Write out, word for word, every line from the one containing "You are a computer-use agent. Viewport: 1098px" through the last line of the records below, both ends included.

________________

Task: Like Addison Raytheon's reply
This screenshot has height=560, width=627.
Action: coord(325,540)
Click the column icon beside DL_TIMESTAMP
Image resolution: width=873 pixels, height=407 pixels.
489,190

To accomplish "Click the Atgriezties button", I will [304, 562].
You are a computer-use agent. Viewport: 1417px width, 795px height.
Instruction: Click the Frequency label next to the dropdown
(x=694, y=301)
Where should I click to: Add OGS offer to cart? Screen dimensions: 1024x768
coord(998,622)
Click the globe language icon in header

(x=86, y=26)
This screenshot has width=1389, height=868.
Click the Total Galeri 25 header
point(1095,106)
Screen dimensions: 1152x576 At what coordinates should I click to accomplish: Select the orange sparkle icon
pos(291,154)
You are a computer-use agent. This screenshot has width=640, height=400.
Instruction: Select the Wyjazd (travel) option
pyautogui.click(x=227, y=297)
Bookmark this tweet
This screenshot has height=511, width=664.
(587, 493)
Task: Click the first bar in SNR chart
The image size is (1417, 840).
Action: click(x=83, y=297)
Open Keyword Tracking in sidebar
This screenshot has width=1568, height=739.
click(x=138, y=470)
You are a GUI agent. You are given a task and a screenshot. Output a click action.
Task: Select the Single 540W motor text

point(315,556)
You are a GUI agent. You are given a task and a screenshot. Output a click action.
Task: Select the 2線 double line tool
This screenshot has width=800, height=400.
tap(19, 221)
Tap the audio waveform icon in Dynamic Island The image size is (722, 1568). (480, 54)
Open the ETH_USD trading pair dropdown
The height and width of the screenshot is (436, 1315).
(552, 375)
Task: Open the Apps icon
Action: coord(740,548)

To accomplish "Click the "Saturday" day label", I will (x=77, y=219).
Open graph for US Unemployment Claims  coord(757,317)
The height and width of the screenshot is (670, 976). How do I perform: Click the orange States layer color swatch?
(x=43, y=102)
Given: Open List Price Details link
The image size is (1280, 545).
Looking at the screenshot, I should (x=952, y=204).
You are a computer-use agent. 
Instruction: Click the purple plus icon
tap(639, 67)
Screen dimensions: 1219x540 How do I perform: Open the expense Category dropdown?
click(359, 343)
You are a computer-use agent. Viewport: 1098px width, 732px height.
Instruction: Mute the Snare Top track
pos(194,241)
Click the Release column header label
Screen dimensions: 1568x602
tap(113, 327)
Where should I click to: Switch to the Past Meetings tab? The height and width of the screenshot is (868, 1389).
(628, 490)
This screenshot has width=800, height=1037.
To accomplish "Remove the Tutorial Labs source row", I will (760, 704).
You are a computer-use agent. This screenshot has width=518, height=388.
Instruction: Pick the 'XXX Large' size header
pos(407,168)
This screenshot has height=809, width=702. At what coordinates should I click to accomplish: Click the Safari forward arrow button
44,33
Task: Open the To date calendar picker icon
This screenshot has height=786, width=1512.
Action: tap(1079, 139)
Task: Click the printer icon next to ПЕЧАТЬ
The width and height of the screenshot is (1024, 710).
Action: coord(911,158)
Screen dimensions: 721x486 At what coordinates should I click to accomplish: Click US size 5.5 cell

________________

*REPLY TO THE TASK:*
You are a computer-use agent. Viewport: 1098px width, 732px height.
Instruction: Mute the Snare Top track
pos(194,241)
Click the Release column header label
Screen dimensions: 1568x602
tap(113, 327)
Where should I click to: Switch to the Past Meetings tab? The height and width of the screenshot is (868, 1389).
(628, 490)
This screenshot has width=800, height=1037.
To accomplish "Remove the Tutorial Labs source row", I will (760, 704).
You are a computer-use agent. This screenshot has width=518, height=388.
Instruction: Pick the 'XXX Large' size header
pos(407,168)
This screenshot has height=809, width=702. At what coordinates should I click to accomplish: Click the Safari forward arrow button
44,33
Task: Open the To date calendar picker icon
This screenshot has height=786, width=1512.
Action: tap(1079, 139)
Task: Click the printer icon next to ПЕЧАТЬ
The width and height of the screenshot is (1024, 710).
Action: coord(911,158)
Screen dimensions: 721x486 At what coordinates should I click to accomplish: Click US size 5.5 cell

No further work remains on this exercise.